[Collected data]
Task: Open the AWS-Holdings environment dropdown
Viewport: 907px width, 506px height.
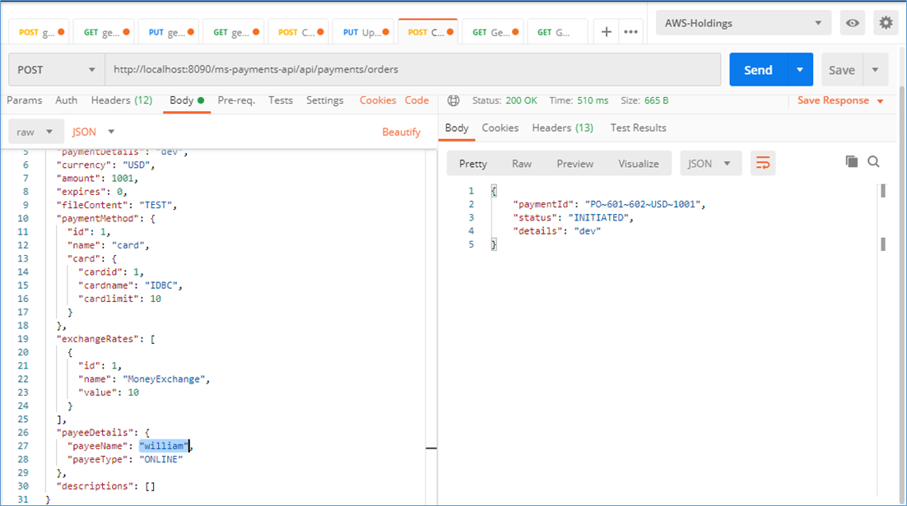Action: tap(743, 23)
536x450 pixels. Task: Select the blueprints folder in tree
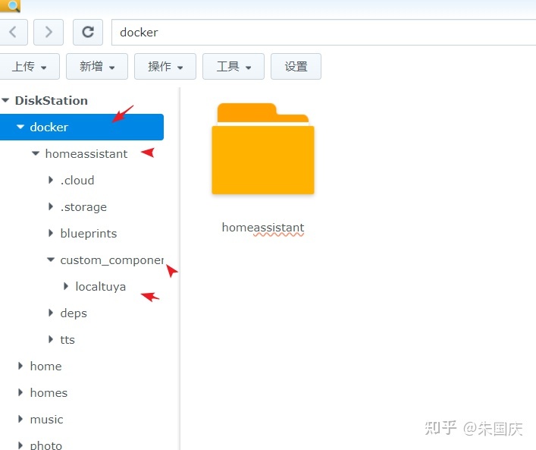[x=88, y=234]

■ WHAT IS REQUIRED
Print out every entry above without changing a word, and leave out the pictures.

■ TASK SOLUTION
Task: Open the AWS-Holdings environment dropdown
Viewport: 907px width, 506px height.
Action: tap(743, 23)
536x450 pixels. Task: Select the blueprints folder in tree
[x=88, y=234]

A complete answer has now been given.